BillyHW: Leftists have no class.

He says about Manuel Lin Miranda, someone who wrote the most influential Broadway musical in a generation, a show that incorporates the themes of the American Revolution, an event that has spurred an entire new generation of young people to seek inspiration in history and in the values of America’s founding.

No. No class at all.

    MarkSmith in reply to Zachriel. | November 21, 2016 at 4:04 pm

    They won’t tell the real story of Hamilton. The liberal history tellers always fall back on their Virginia clan, Jefferson, Madison and Monroe with a little sprinkle of Adams after he was a sellout to the Federalist.

Insufficiently Sensitive | November 21, 2016 at 10:21 am

If my Facebook feed is any indication, and I think it is, many otherwise rational people on the left have lost it or are about to lose it.

Mine too. My FB folks are mostly the ‘arts community’, and they’re eagerly pumping up the same ‘righteous’ indignation that leads to lynch mobs.

Democratic elections no longer guarantee a peaceful transfer of power right here in the USA. All a civil war requires is a demagogic Great Leader to command the faithful. Who is in the wings rehearsing the role of Jefferson Davis?

“The alt-left if organizing furiously for ‘direct action’,” ….
> Should they actually do so, they best be sure their wills & life insurances are current, then advise their beneficiaries to have a large stake in companies which produce body bags, coffins, funeral homes & hearses, for those will experience an explosive sales growth.

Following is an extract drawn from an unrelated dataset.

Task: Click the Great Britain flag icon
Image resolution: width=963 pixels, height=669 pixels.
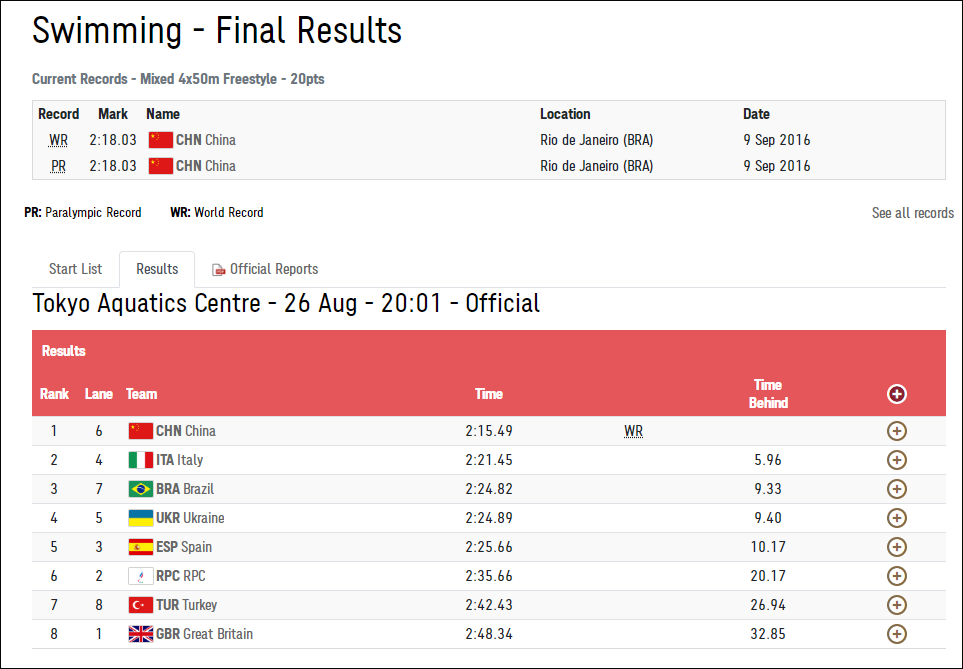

thalesofmiletus | November 21, 2016 at 11:37 am

Times HRC went to see “Hamilton”: 3
Times HRC campaigned in WI: 0

🙂

In other news…that nobody here is reporting…Der Donald is settling that TOTS bogus fraud lawsuit against T-rump Fraudaversity for 25 million dollars.

“So much winning…”

The theater is responsible only to deliver a product and not put their patron on the spot. Deliver your product then shut up. Your views were never solicited.You were completely out of line.

    sonofdot: Deliver your product then shut up. Your views were never solicited.

    “Hamilton” is a story about a politician, about an immigrant, about the birth of America, and about seeing the period through modern eyes. Viewpoint is integral to the story.

someone who wrote the most influential Broadway musical in a generation

Most influential Broadway musical? That’s like saying “best sandlot quarterback in Philadelphia.” It means nothing.

You people in the Arts take yourselves WAY too seriously. Dime a dozen. We could replace the top 10 actors tomorrow without even noticing their absence.

And that’s not even getting into the poor state of American “art”. So much of it is crap. Remember the Poet Laureate at Obama’s inauguration? If she’s at the pinnacle of her field, the artsy people need to suffer more.

Artists are a diversion from reality. An escape. Dance for us baby. And do that wicked thing with your hips you are known for. All the guys love it.

    Fen: Most influential Broadway musical? That’s like saying “best sandlot quarterback in Philadelphia.” It means nothing.

    Millions of children have become interested in history and in the ideals of the American Revolution because of “Hamilton”. Perhaps that’s “nothing” to you, but the influence of theater on the culture is indisputable.